> [What is expected]: Starting at the line with "Вход (302, 21)", retype each line exactly up to and including the final line of the records below.

(Dataset entries)
————

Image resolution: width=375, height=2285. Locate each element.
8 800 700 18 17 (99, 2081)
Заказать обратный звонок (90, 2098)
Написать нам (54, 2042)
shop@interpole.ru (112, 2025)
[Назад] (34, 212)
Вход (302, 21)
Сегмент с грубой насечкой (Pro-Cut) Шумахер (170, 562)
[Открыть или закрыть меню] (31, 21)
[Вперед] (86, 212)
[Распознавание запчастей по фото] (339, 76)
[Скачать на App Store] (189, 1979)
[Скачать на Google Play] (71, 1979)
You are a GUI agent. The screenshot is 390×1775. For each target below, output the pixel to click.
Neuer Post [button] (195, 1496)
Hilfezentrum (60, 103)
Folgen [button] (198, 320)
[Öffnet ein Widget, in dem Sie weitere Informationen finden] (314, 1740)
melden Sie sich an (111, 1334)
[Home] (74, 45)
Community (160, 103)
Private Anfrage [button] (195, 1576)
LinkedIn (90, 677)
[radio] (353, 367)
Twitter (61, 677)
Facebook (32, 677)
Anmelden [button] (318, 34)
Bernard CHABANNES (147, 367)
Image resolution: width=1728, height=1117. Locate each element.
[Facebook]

————

> [Task result]:
Вход (302, 21)
Сегмент с грубой насечкой (Pro-Cut) Шумахер (170, 562)
[Открыть или закрыть меню] (31, 21)
[Вперед] (86, 212)
[Распознавание запчастей по фото] (339, 76)
[Скачать на App Store] (189, 1979)
[Скачать на Google Play] (71, 1979)
You are a GUI agent. The screenshot is 390×1775. For each target below, output the pixel to click.
Neuer Post [button] (195, 1496)
Hilfezentrum (60, 103)
Folgen [button] (198, 320)
[Öffnet ein Widget, in dem Sie weitere Informationen finden] (314, 1740)
melden Sie sich an (111, 1334)
[Home] (74, 45)
Community (160, 103)
Private Anfrage [button] (195, 1576)
LinkedIn (90, 677)
[radio] (353, 367)
Twitter (61, 677)
Facebook (32, 677)
Anmelden [button] (318, 34)
Bernard CHABANNES (147, 367)
Image resolution: width=1728, height=1117. Locate each element.
[Facebook]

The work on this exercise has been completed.